> _Task details_:
Rewrite the listing below with "sidebar" changed to "side panel" and nothing else altered, leaving the pictures out of your copy.

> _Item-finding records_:
----
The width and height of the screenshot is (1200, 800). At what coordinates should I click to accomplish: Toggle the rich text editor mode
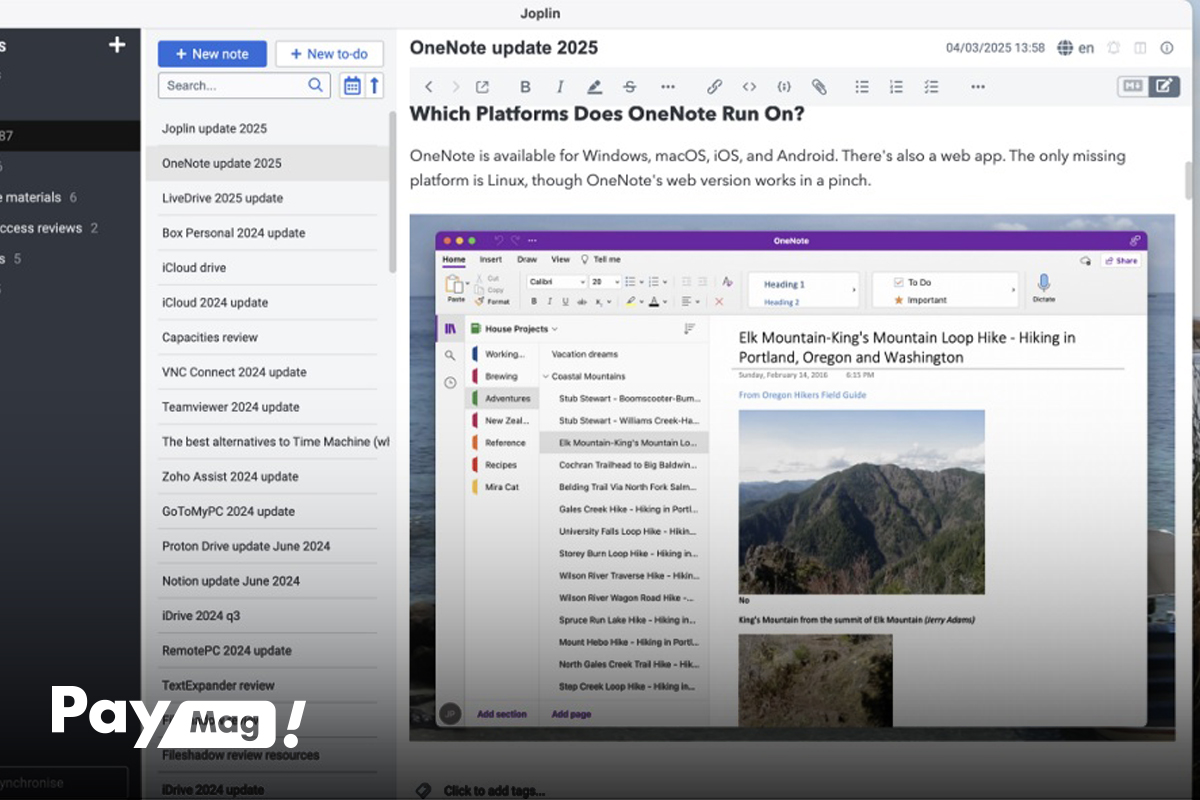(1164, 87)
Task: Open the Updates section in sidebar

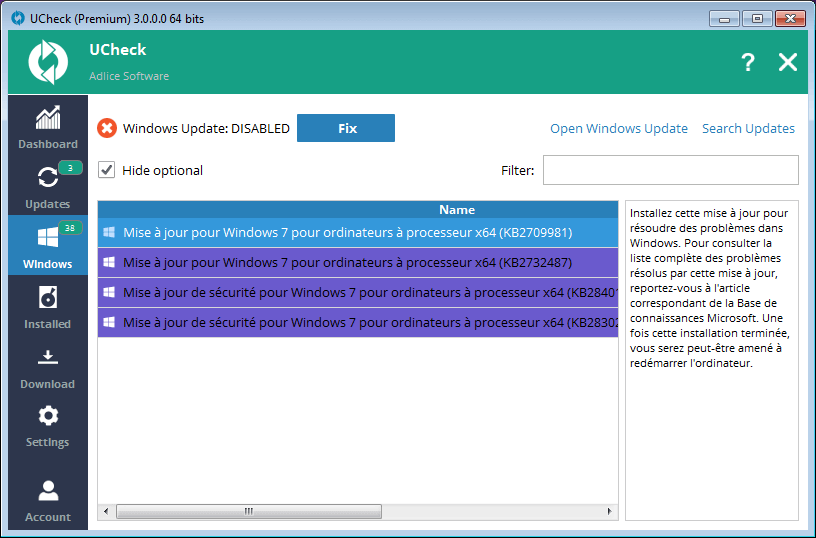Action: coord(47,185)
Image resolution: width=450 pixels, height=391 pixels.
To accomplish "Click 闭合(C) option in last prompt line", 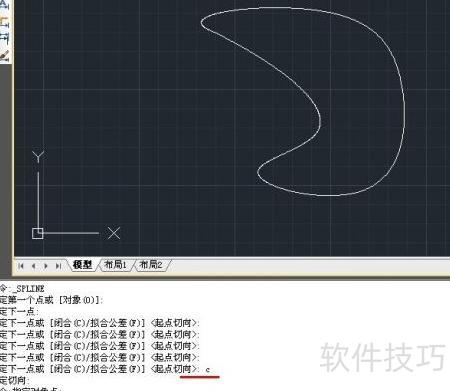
----
> _Output for this exercise_:
The width and height of the screenshot is (1200, 800). At what coordinates should I click to accomplish: Toggle the rich text editor mode
(1164, 87)
Task: Open the Updates section in side panel

Action: coord(47,185)
Image resolution: width=450 pixels, height=391 pixels.
To accomplish "Click 闭合(C) option in last prompt line", 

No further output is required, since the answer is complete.